Detail in Proof that Reduced Row-Echelon Form is Unique

1.5k Views Asked by At

I've been reading a proof that the reduced row-echelon form of a given matrix is unique, but there was one part that made me wonder.

This step of the proof shows that if $B$ and $C$ are row-equivalent and in reduced row-echelon form, where $r$ is the number of non-zero rows in $B$ and $r'$ is the same for $C$, then $r = r'$. Note that $d_k$ is the column of the $k^{th}$ pivot in $B$, and $d'_k$ is the same in $C$. Previously, it was proved that $d_k = d'_k$, which makes sense to me - this proof assumes that.

Without further ado, the proof (paraphrased from the University of Puget Sound's free textbook on Linear Algebra). If my annotations below are too convoluted, refer to page 34 here.

Suppose $r' < r$. For $1 \leq \mathscr{l} \leq r'$, we have $[B]_{rd_\mathscr{l}} = 0$, as $[B]_{kd_\mathscr{l}} = 0$ iff $k = \mathscr{l}$. Because the rows of $B$ (including row $r$) are a linear combination of those of $C$, we have $0 = [B]_{kd_\mathscr{l}} = \sum_{k=1}^{m} \delta_{rk} [C]_{kd_\mathscr{l}}$ where $\delta_{ik}$ is the coefficient row $k$ in $C$ is multiplied by to contribute to row $i$ in $B$.

We can decompose this sum as $\sum_{k=1}^{r'} \delta_{rk} [C]_{kd_\mathscr{l}} + \sum_{k=r' + 1}^{m} \delta_{rk} [C]_{kd_\mathscr{l}}$, and since $[C]_{kd_\mathscr{l}} = 0$ for $k > r' \geq \mathscr{l}$, we can drop the second sum, leaving $\sum_{k=1}^{r'} \delta_{rk} [C]_{kd_\mathscr{l}}$.

Since we know $d_k = d'_k$, this becomes $\sum_{k=1}^{r'} \delta_{rk} [C]_{kd'_\mathscr{l}}$. Pulling out a single term, we have $\delta_{r\mathscr{l}}[C]_{kd_\mathscr{l}}$ + $\sum_{k=1, k \neq \mathscr{l}}^{r'} \delta_{rk} [C]_{kd'_\mathscr{l}}$. Because $[C]_{kd_\mathscr{l}} = 1$ iff $k = \mathscr{l}$, and otherwise equals $0$, the previous expression reduces to $\delta_{r\mathscr{l}}(1)$ + $\sum_{k=1, k \neq \mathscr{l}}^{r'} \delta_{rk}(0) = \delta_{r\mathscr{l}}.$ Thus, $\delta_{r\mathscr{l}} = 0$...

This proof makes sense to me (especially after drawing a diagram), but I wonder why we pull out the sum from $r + 1$ to $m$ in the second paragraph.
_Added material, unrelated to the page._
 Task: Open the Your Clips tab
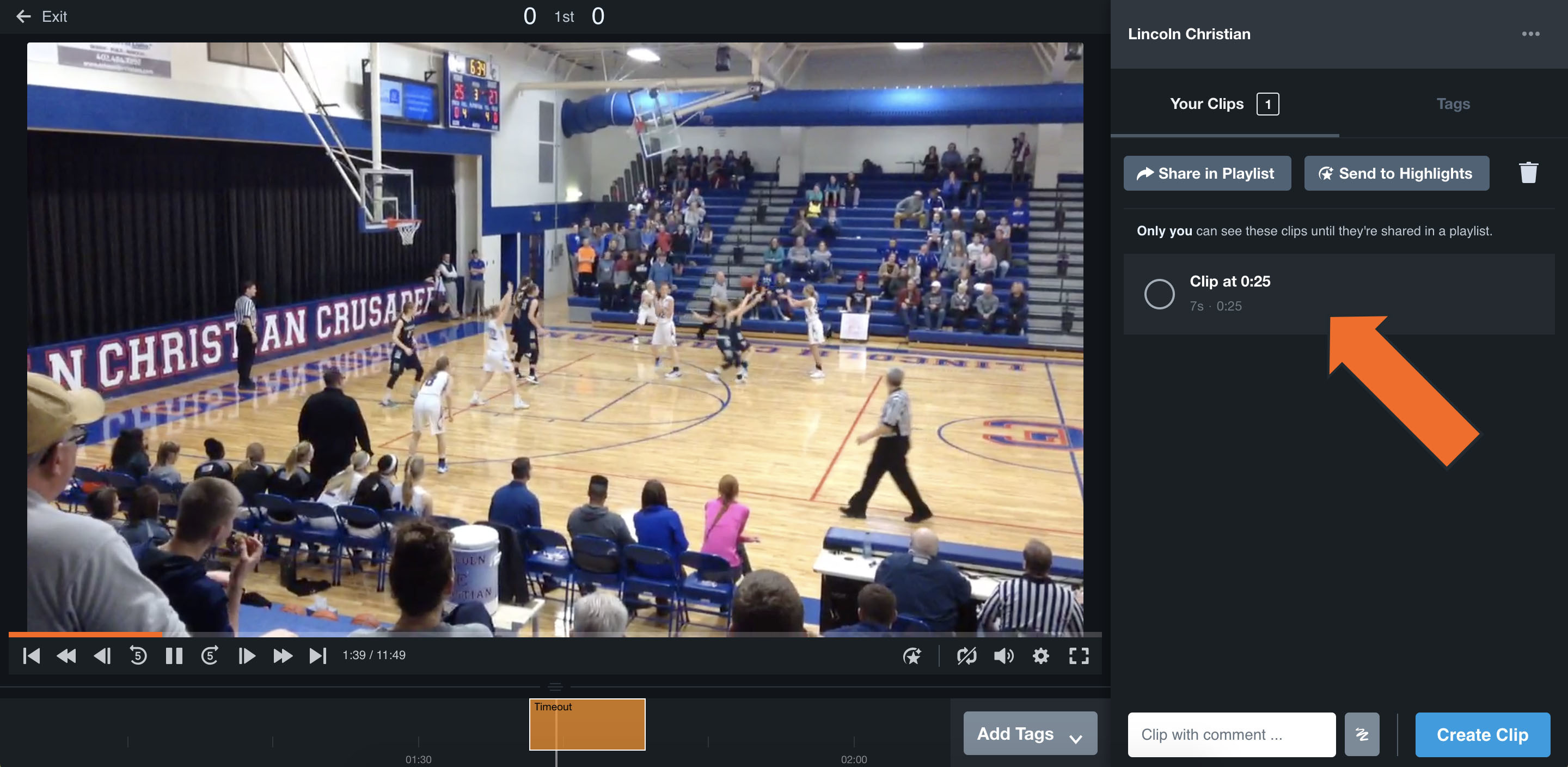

It's perfectly fine, but wouldn't the proof be shorter like this?

Suppose $r' < r$. For $1 \leq \mathscr{l} \leq r'$, we have $[B]_{rd_\mathscr{l}} = 0$, as $[B]_{kd_\mathscr{l}} = 0$ iff $k = \mathscr{l}$. Because the rows of $B$ (including row $r$) are a linear combination of those of $C$, we have $0 = [B]_{kd_\mathscr{l}} = \sum_{k=1}^{m} \delta_{rk} [C]_{kd_\mathscr{l}}$ where $\delta_{ik}$ is the coefficient row $k$ in $C$ is multiplied by to contribute to row $i$ in $B$.

Since we know $d_k = d'_k$, this becomes $\sum_{k=1}^{m} \delta_{rk} [C]_{kd'_\mathscr{l}}$. Pulling out a single term, we have $\delta_{r\mathscr{l}}[C]_{kd_\mathscr{l}}$ + $\sum_{k=1, k \neq \mathscr{l}}^{m} \delta_{rk} [C]_{kd'_\mathscr{l}}$. Because $[C]_{kd_\mathscr{l}} = 1$ iff $k = \mathscr{l}$, and otherwise equals $0$, the previous expression reduces to $\delta_{r\mathscr{l}}(1)$ + $\sum_{k=1, k \neq \mathscr{l}}^{m} \delta_{rk}(0) = \delta_{r\mathscr{l}}.$ Thus, $\delta_{r\mathscr{l}} = 0$...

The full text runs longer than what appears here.